Out of the four approaches I've covered, I'm most confident that neuralese/telepathy is tractable with sufficient hardware.

Which brings us to hardware!

^{^}
This is one reason why bureaucracies aren't even vaguely superintelligent entities, despite often being composed of many individually very smart people.
^{^}
This architecture (CLIP) is used in multimodal embedding for some tasks like text-conditioned image diffusion and AI-guided molecular search.
^{^}
By the time linearity is saturated, the group is decidedly a superintelligence.
^{^}
Also note that, at group sizes where routing becomes a bottleneck, working memory items are probably the most interesting things to broadcast; they've been selected by the augmentee's cognition to be most relevant to whatever's happening.
^{^}
For example, broadcast storms.

Say that we have absolutely no idea how to implement any algorithms which aren’t scientifically replicated as of mid-2026. ... We now train the model to predict what text this person will write and speak in a few seconds given their current activations

Is this an algorithm which is scientifically replicated as of mid-2026, translating what will be spoken seconds in the future? That does not match my understanding of the field and I would be interested in a link to such research.

~~Yes, with similar accuracy (45% vs 68% in this low-res study) to instantaneous phoneme decoding:~~

Meanwhile, the area 55b arrays, and the dorsal 55b array in particular, appeared to encode the longer units of language, short sentences and sentences (i.e., those with contextual information), much better than phonemes and words, especially during the reading phase (Figure 5B).

The translation accuracy and precision in that study is quite unimpressive; as I mentioned though, resolution makes an enormous difference:

Enabled by these high-resolution recordings, our study participant—who can no longer speak intelligibly owing to amyotrophic lateral sclerosis—achieved a 9.1% word error rate on a 50-word vocabulary (2.7 times fewer errors than the previous state-of-the-art speech BCI2) and a 23.8% word error rate on a 125,000-word vocabulary (the first successful demonstration, to our knowledge, of large-vocabulary decoding). Our participant’s attempted speech was decoded at 62 words per minute, which is 3.4 times as fast as the previous record

This is with 256 total electrode channels. The tech I'm proposing has about a million times this resolution.

The linked study's 68% accuracy figure is on an exercise predicting which one of ten ~4 word phrases the subject has been cued to speak.

I find it unreasonable to call it "the most pessimistic" way things could go when you extrapolate that to "We will be able to read any novel improvised sentence out of people's brains faster than they can speak them." I can imagine a scenario much more pessimistic than that.

I see (agree), was misreading the decoder architecture. Will amend this post when I get back to my laptop.
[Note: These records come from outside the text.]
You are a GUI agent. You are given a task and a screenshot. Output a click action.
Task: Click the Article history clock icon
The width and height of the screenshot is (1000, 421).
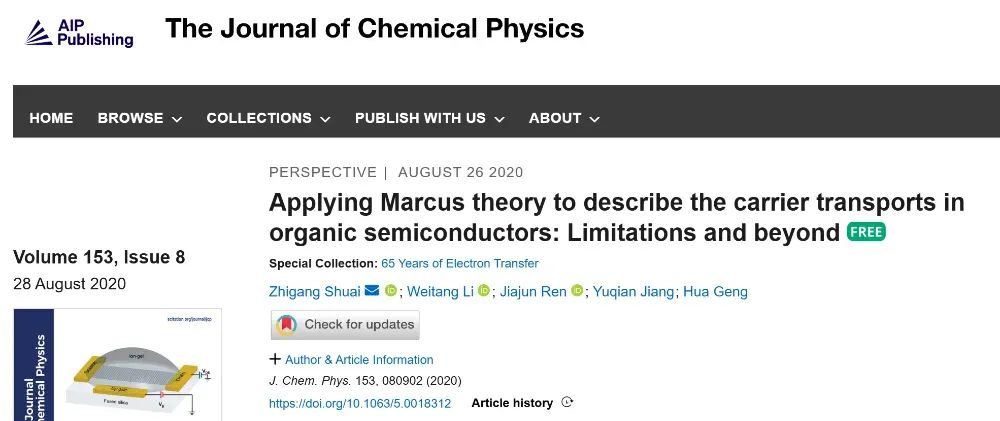[x=567, y=402]
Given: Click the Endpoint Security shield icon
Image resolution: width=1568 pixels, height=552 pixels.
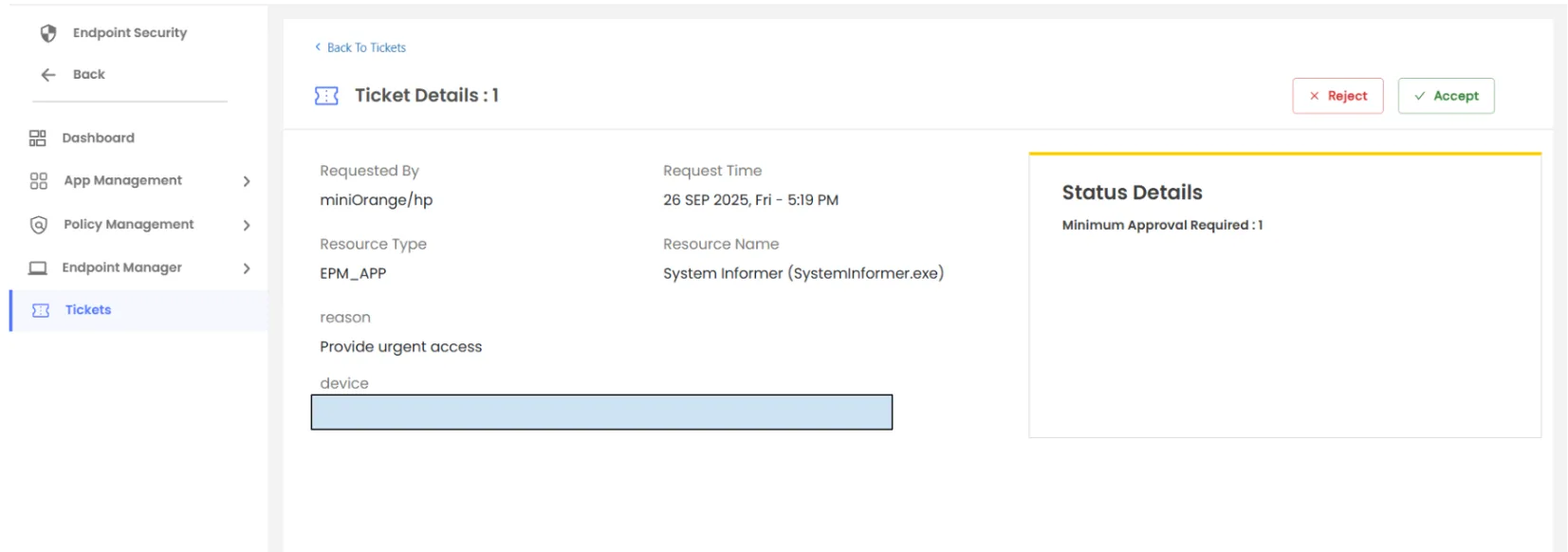Looking at the screenshot, I should [x=48, y=33].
The original study had two different architectures; one decoded phonemes and matched to the nearest of 50 words, while the other was not phonemic, matching only ~10 phrases. I completely missed this architectural gap for the first 20 minutes after Ninety-Three's second response.

Phonemic decoding seems to scale extremely well; 50 words -> 125,000 words only doubles error rate. I expect anticipatory / semantic decoding to scale worse, but not extremely poorly.

I agree that 68% and 45% accuracy are terrible, especially on a 50 word vocabulary. The 68% figure was to contextualize the 45% anticipatory accuracy; to show that anticipation doesn't cause a dramatic accuracy hit, per your original comment.

Then we see that improved methods at 256-electrode resolution (second study) brings accuracy up to ~76% at 125,000 word vocabulary.

So what I'm extrapolating from this is that, given 2023 SOTA, anticipatory accuracy on ~125,000 word decoding should be ~60-75%. I don't see why having even a mere hundred times the resolution should get less than 95% accuracy on priors?

Also, the study had a small *test* set, but that's not the same as *training* on only 10 phrases. Very different statements about underlying capacity.